Integrantes del equipo:
- Alonso Cañas Rico
- Hugo Jiménez García

## Paths

In [None]:
# from google.colab import drive
# drive.mount('/content/drive')

In [None]:
ai_generated_path = "/content/drive/MyDrive/HUGO/Master/NLP/pan24-generative-authorship-news/machines"
human_path = "/content/drive/MyDrive/HUGO/Master/NLP/pan24-generative-authorship-news/human.jsonl"

## Libraries

In [None]:
import os
import json
import pandas as pd

## Import data

In [None]:
model, id, text = [], [], []

# Loop through every file in the directory
for filename in os.listdir(ai_generated_path):
    # Check if the file is a JSONL file
    if filename.endswith('.jsonl'):
        filepath = os.path.join(ai_generated_path, filename)
        with open(filepath, 'r', encoding='utf-8') as jsonl_file:
            for line in jsonl_file:
                # Each line is a separate JSON object
                data = json.loads(line)
                model.append(filename)
                id.append(data['id'])
                text.append(data['text'])

df_generated = pd.DataFrame({'model': model, 'id': id, 'text': text, 'ai_generated': 1})
df_generated

In [None]:
id, text = [], []

with open(human_path, 'r', encoding='utf-8') as jsonl_file:
    for line in jsonl_file:
        # Each line is a separate JSON object
        data = json.loads(line)
        id.append(data['id'])
        text.append(data['text'])

df_human = pd.DataFrame({'model': 'Human', 'id': id, 'text': text, 'ai_generated': 0})
df_human

In [None]:
df = pd.concat([df_generated, df_human])
df

In [None]:
from sklearn.model_selection import train_test_split

test_size = 0.2
val_size = 0.1
_adjusted_val_size = val_size / (1 - test_size)
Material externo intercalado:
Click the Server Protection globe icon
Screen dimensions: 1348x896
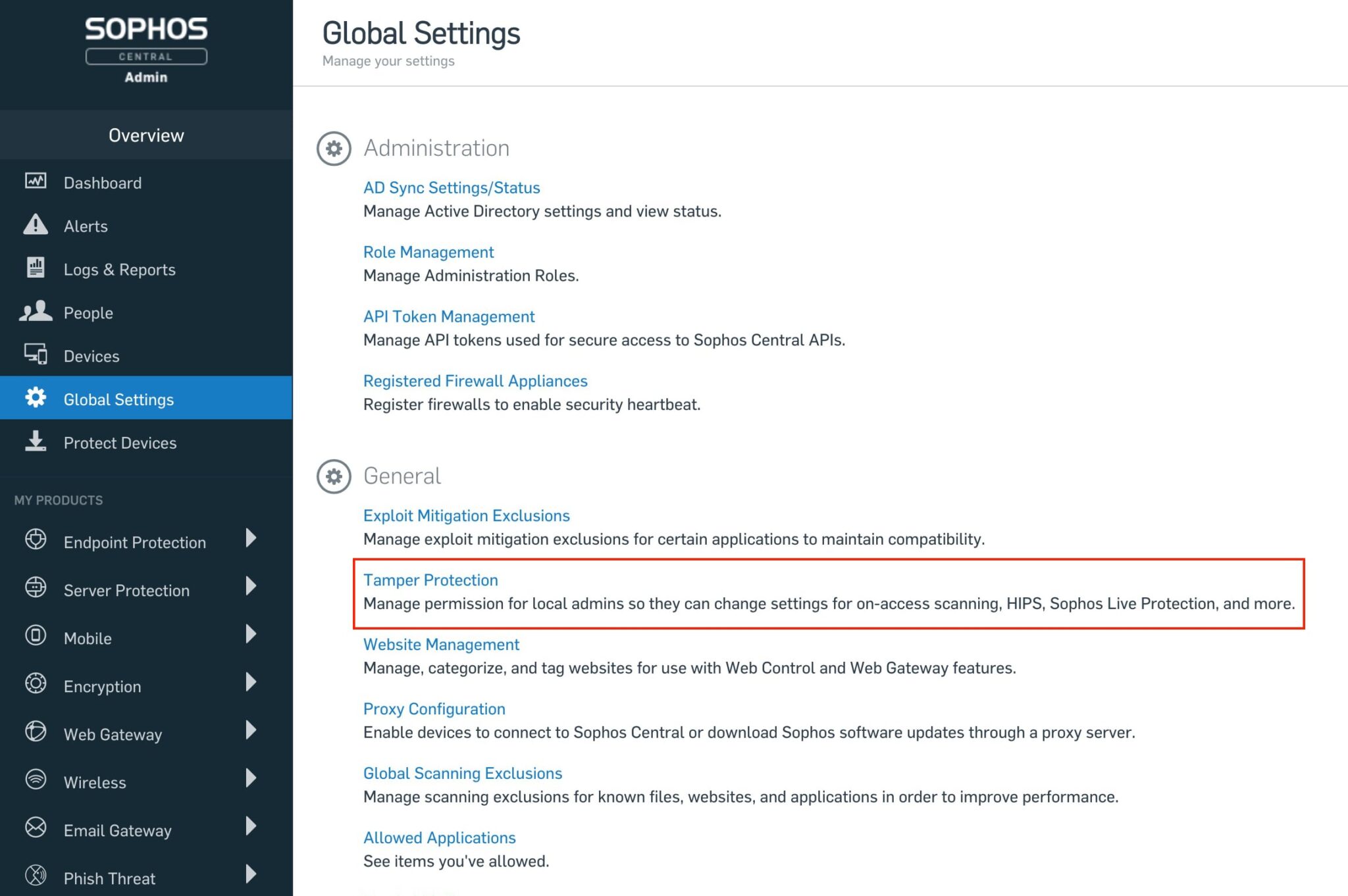[36, 589]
# Assume X is your features and y is your target variable
X_train_val, X_test, y_train_val, y_test = train_test_split(df.drop(columns=['ai_generated']), df['ai_generated'], test_size=test_size, stratify=df['ai_generated'], shuffle=True, random_state=1337)
X_train, X_val, y_train, y_val = train_test_split(X_train_val, y_train_val, test_size=_adjusted_val_size, stratify=y_train_val, shuffle=True, random_state=1337)
X_train.reset_index(drop=True, inplace=True)
y_train.reset_index(drop=True, inplace=True)
X_val.reset_index(drop=True, inplace=True)
y_val.reset_index(drop=True, inplace=True)
X_test.reset_index(drop=True, inplace=True)
y_test.reset_index(drop=True, inplace=True)
# Print the dimensions
print(f"X_train shape: {X_train.shape} / AI generated count: {y_train.value_counts()[1]} - Human count: {y_train.value_counts()[0]}")
print(f"y_train shape: {y_train.shape}")
print(f"X_val shape: {X_val.shape} / AI generated count: {y_val.value_counts()[1]} - Human count: {y_val.value_counts()[0]}")
print(f"y_val shape: {y_val.shape}")
print(f"X_test shape: {X_test.shape} / AI generated count: {y_test.value_counts()[1]} - Human count: {y_test.value_counts()[0]}")
print(f"y_test shape: {y_test.shape}")

## Model

In [None]:
# Use a pipeline as a high-level helper
from transformers import pipeline

pipe = pipeline("text-classification", model="Lau123/distilbert-base-uncased-detect_ai_generated_text")

In [None]:
import torch
from torch.utils.data import DataLoader, Dataset
from transformers import DistilBertTokenizer, DistilBertForSequenceClassification, AdamW
from sklearn.metrics import accuracy_score

# Define un dataset personalizado compatible con PyTorch
class CustomDataset(Dataset):
    def __init__(self, texts, labels, tokenizer, max_len=128):
        self.texts = texts
        self.labels = labels
        self.tokenizer = tokenizer
        self.max_len = max_len

    def __len__(self):
        return len(self.texts)

    def __getitem__(self, index):
        text = self.texts[index]
        label = self.labels[index]
        encoding = self.tokenizer(
            text,
            max_length=self.max_len,
            padding="max_length",
            truncation=True,
            return_tensors="pt",
        )
        return {
            "input_ids": encoding["input_ids"].squeeze(0),
            "attention_mask": encoding["attention_mask"].squeeze(0),
            "labels": torch.tensor(label, dtype=torch.long),
        }

# Tokenizador y modelo
model_name = "Lau123/distilbert-base-uncased-detect_ai_generated_text"
tokenizer = DistilBertTokenizer.from_pretrained(model_name)
model = DistilBertForSequenceClassification.from_pretrained(model_name, num_labels=2)

# Crear datasets
train_dataset = CustomDataset(X_train['text'], y_train, tokenizer)
val_dataset = CustomDataset(X_val['text'], y_val, tokenizer)
test_dataset = CustomDataset(X_test['text'], y_test, tokenizer)

# DataLoader
train_loader = DataLoader(train_dataset, batch_size=256, shuffle=True)
val_loader = DataLoader(val_dataset, batch_size=256)
test_loader = DataLoader(test_dataset, batch_size=256)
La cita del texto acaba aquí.